I am a big fan of multi-booting and some of the builds I have done have as many as 4 different operating systems on them. They work flawlessly. Howbeit, in the case of multiboot builds I highly recommend getting away from multibooting on a single drive. Multiboot on a single drive is considerbly more risky than using separate hard drives and designating one o/s per drive. Besides, if anything should happen to the drive then you also risk losing all operating systems, which, imo, rather defeats the purpose of having a multi-boot in the first place.

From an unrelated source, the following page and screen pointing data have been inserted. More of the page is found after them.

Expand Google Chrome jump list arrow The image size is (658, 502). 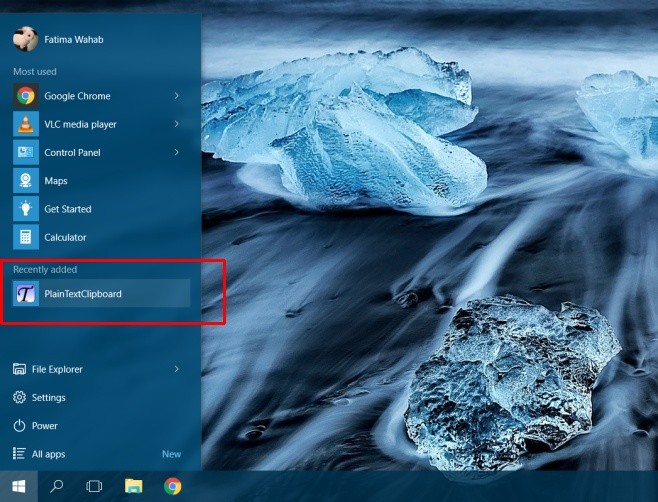click(177, 96)
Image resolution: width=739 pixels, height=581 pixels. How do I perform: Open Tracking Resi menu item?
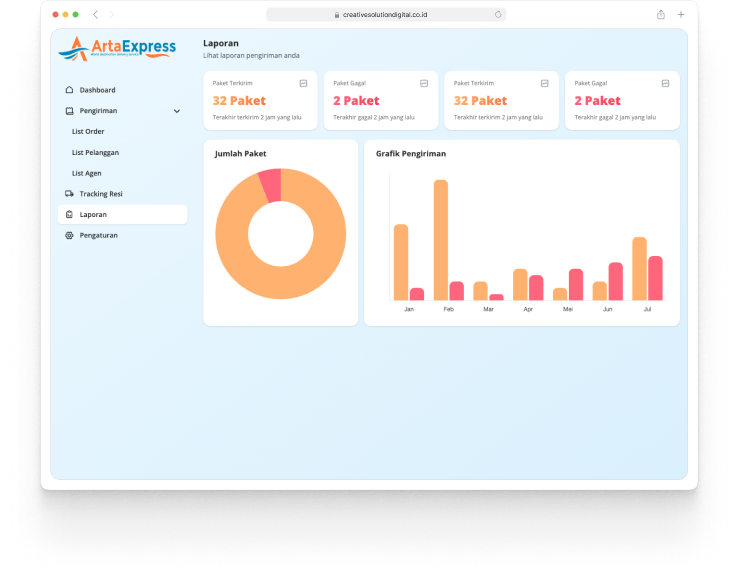[x=101, y=194]
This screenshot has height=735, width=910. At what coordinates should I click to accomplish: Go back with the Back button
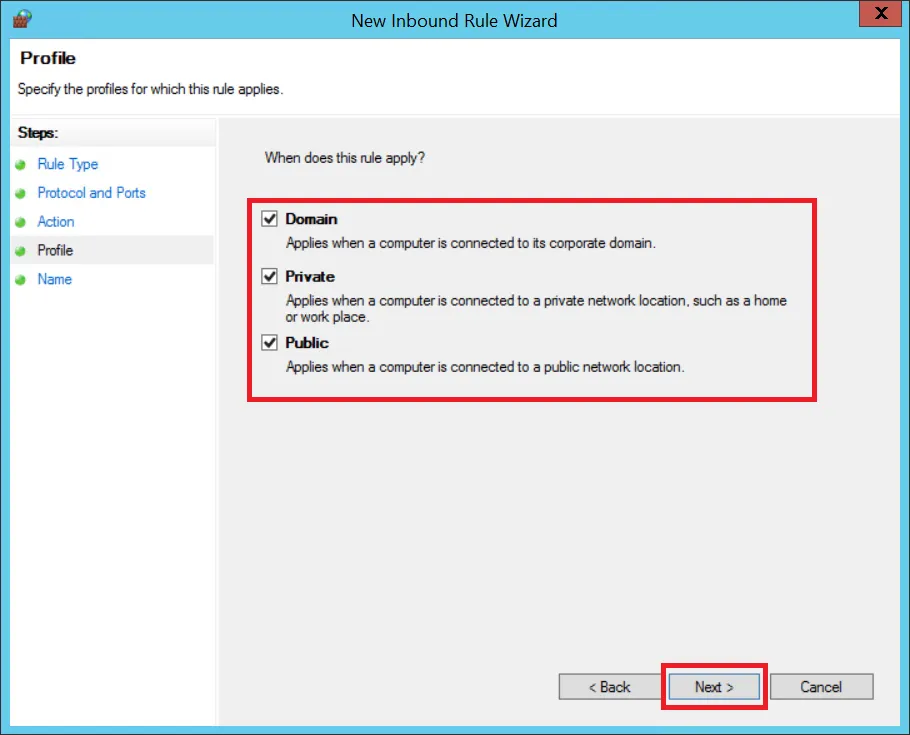click(609, 687)
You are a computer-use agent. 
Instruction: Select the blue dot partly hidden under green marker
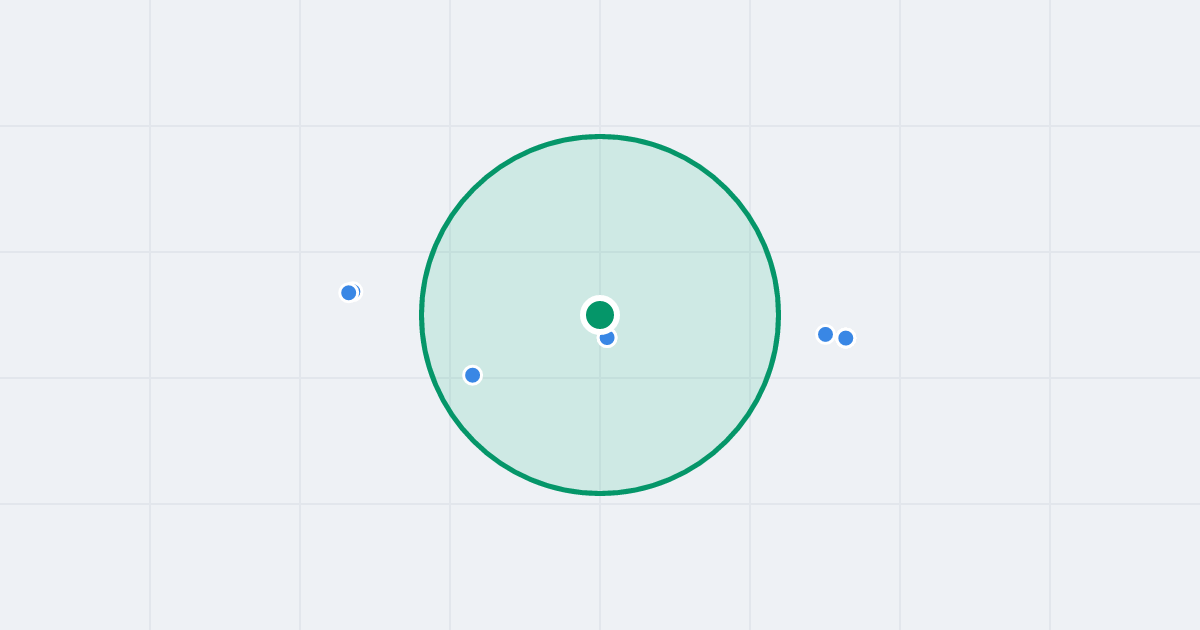pos(607,338)
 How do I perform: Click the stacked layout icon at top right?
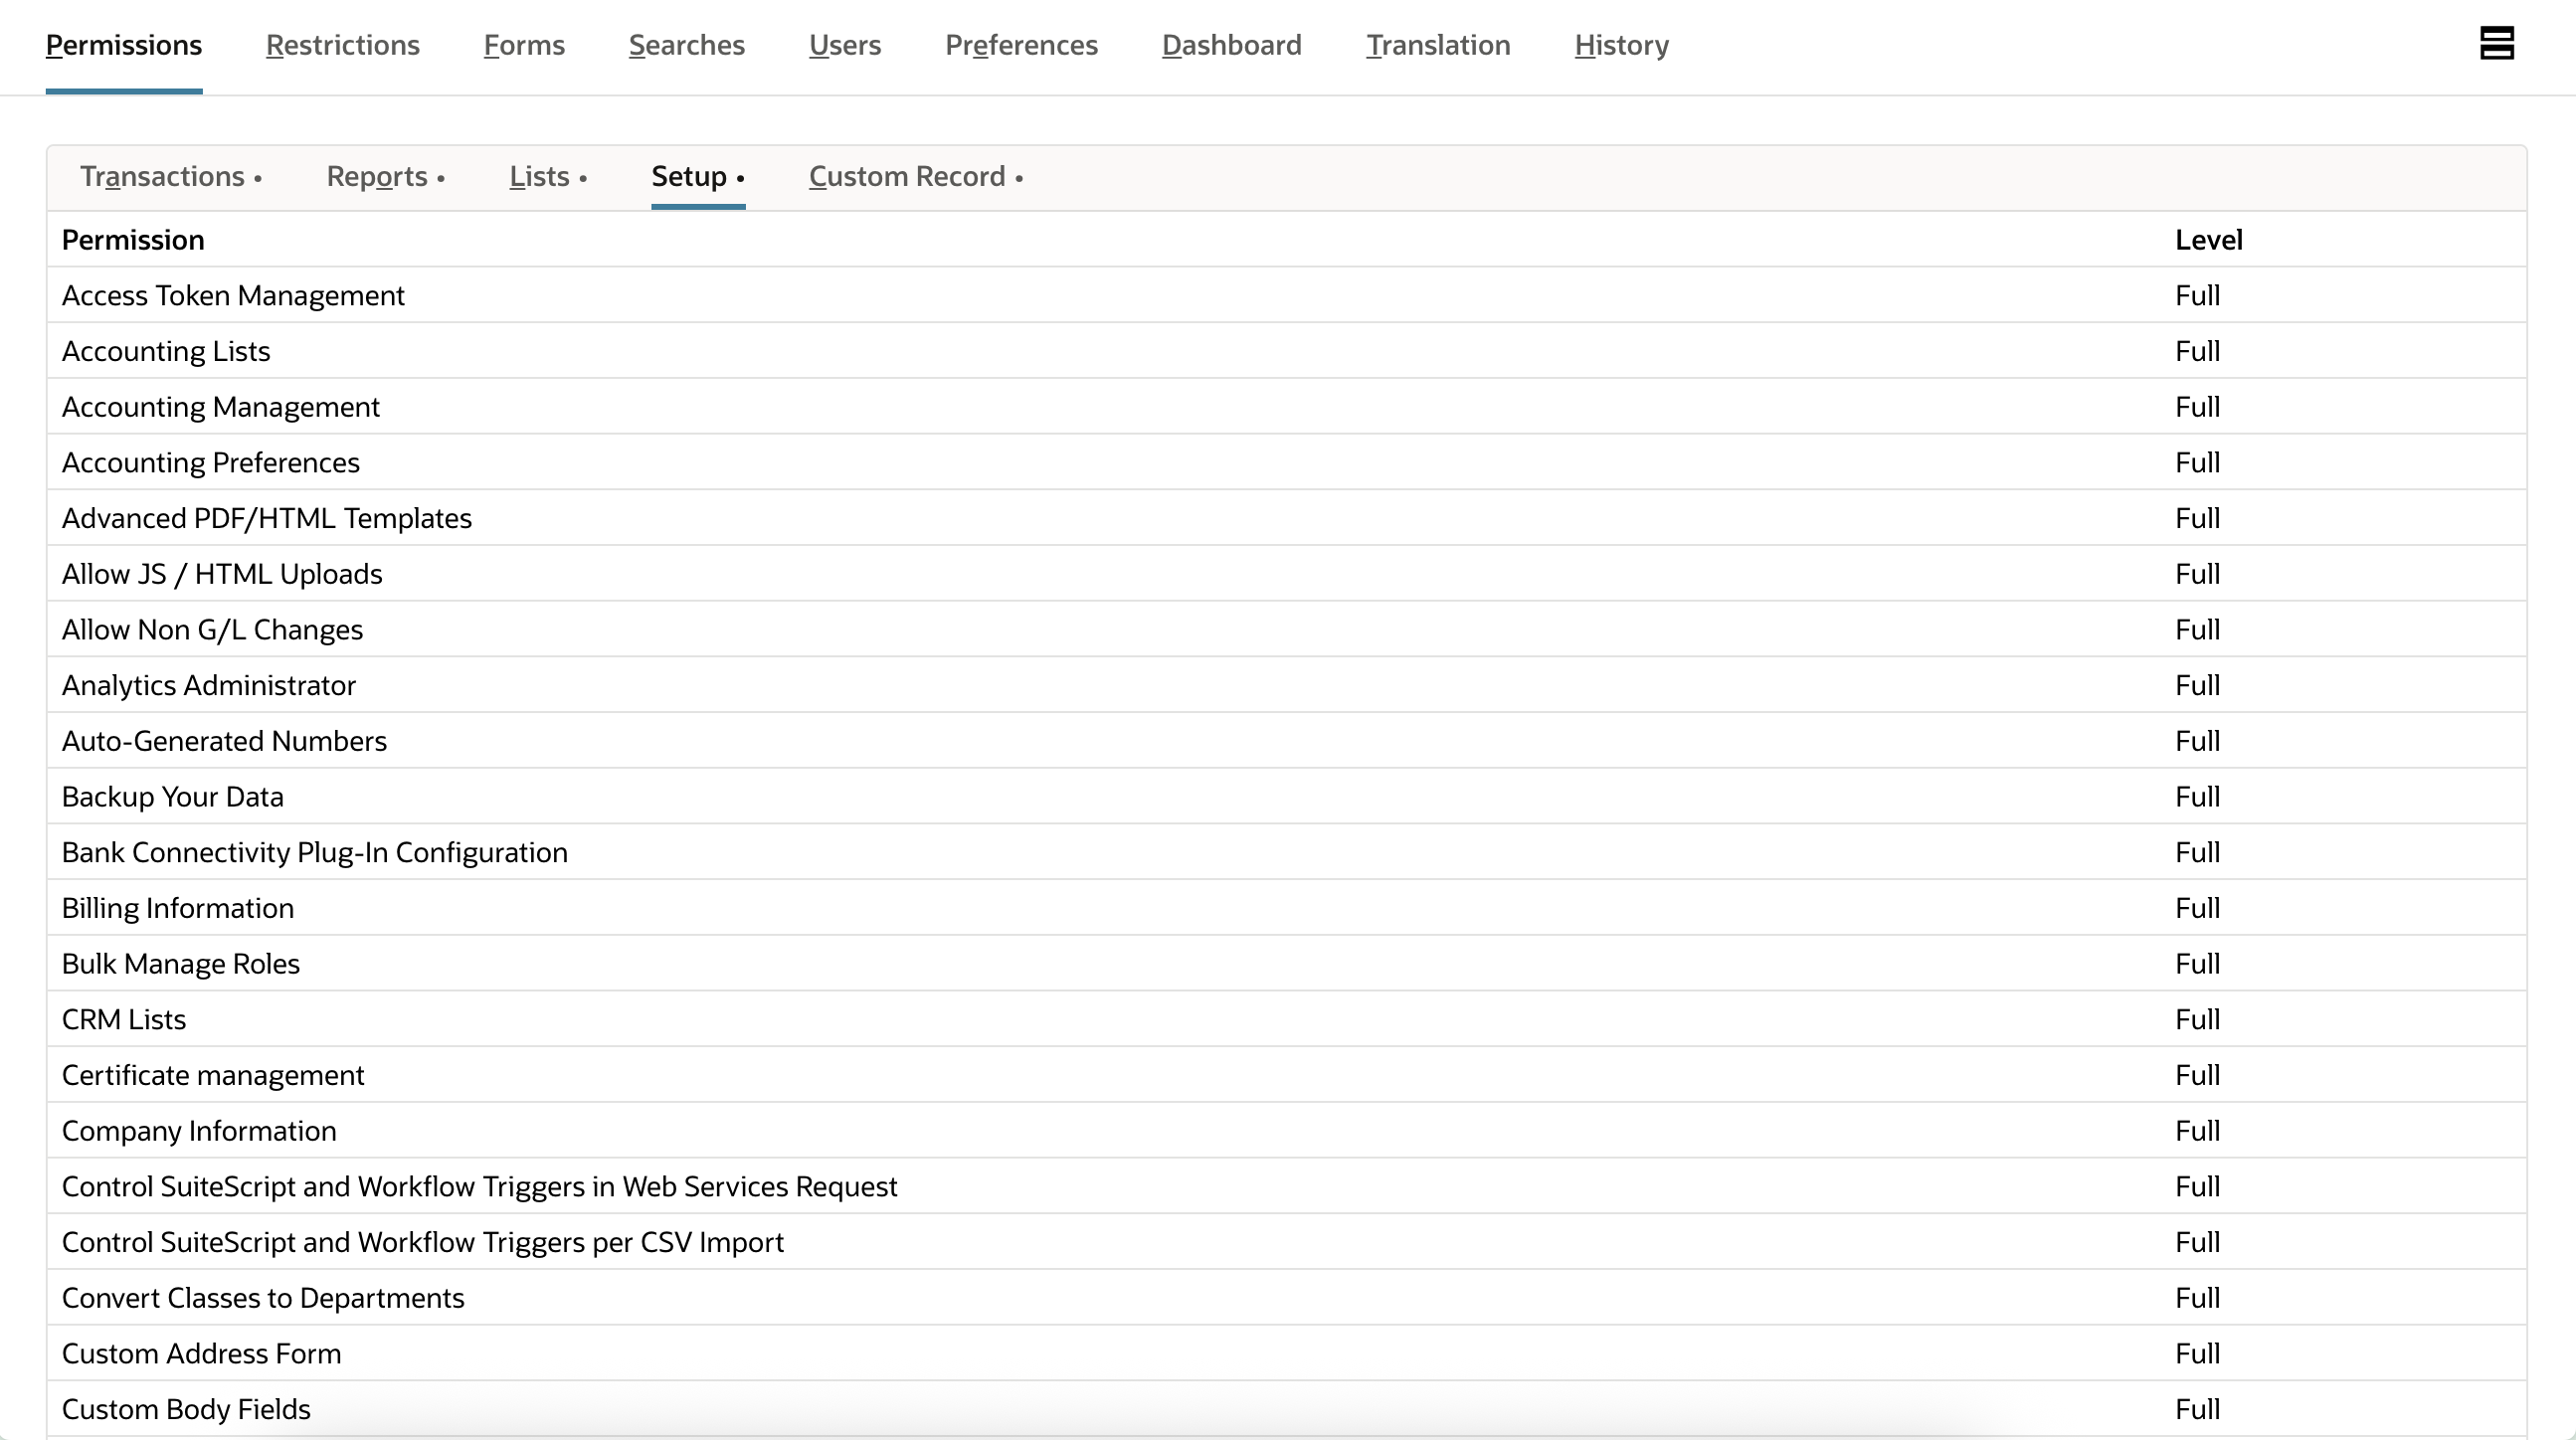pos(2496,44)
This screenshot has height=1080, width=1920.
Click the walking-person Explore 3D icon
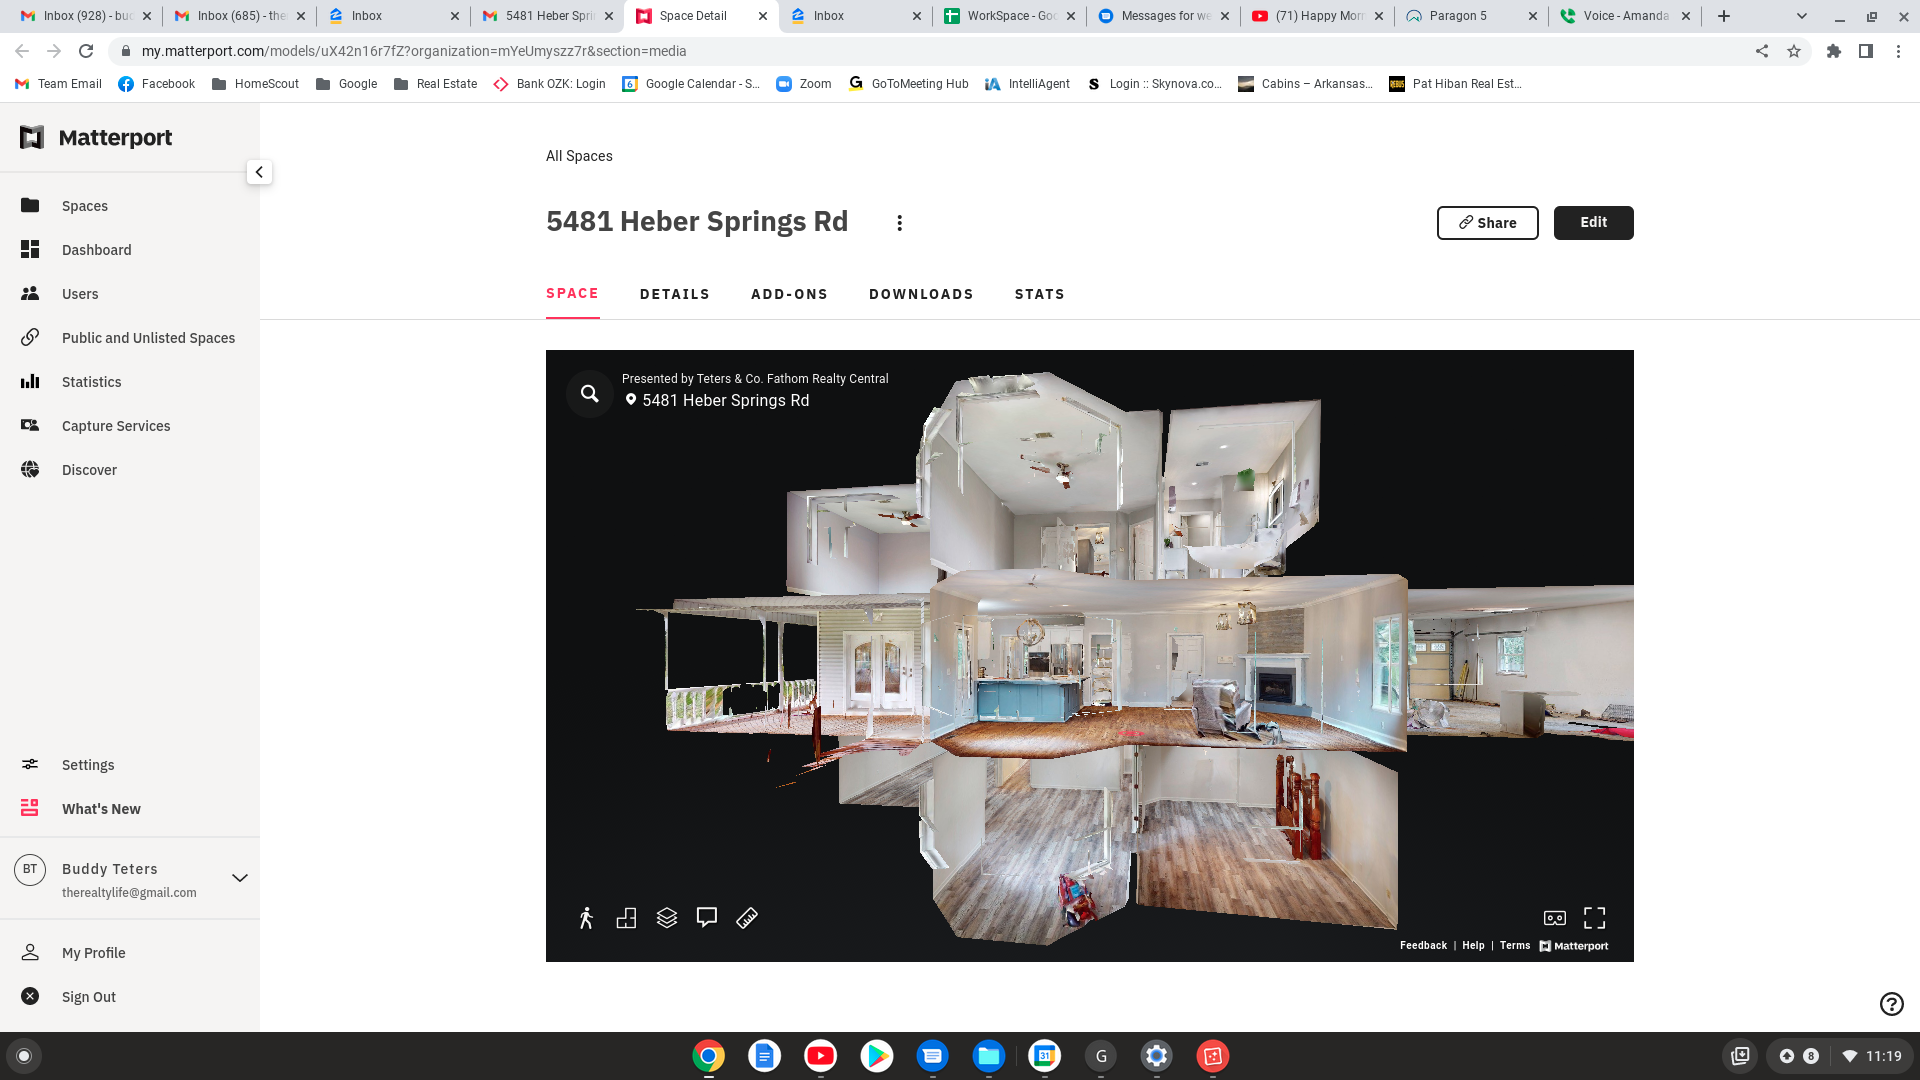(x=587, y=918)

If you are working with partitions this size I highly recommend putting your operating systems on separate drives. SSDs are relatively inexpensive these days and even a 120GB SSD will suffice compared to what you're currently using. Windows 8 on one SSD and Windows 10 on another will afford you better security, drive longevity, and stability when done correctly. It is relatively simple to image your operating systems to separate drives with the tools you have. Plus, you can make short cuts to your desktop on both operating systems to your 1TB drive, which you can use for storage, archives, etc. giving you access to the data via either operating system. I hope this helps.*
Hi Bree
Thanks for your iformation regarding partition side. My son who is in it for american company told me the same.
He told me because I have a 1TB drive it would make sense to partition a min of 80 GB which I have. Again thanks for for your input.
* Caveat - My advice does assume that you have room for a couple of extra drives and the hardware to connect them. Laptops can be very limiting at times but most laptops these days usually afford the user at least enough room for one more drive, be it NVMe, SSD, or mechanical drive.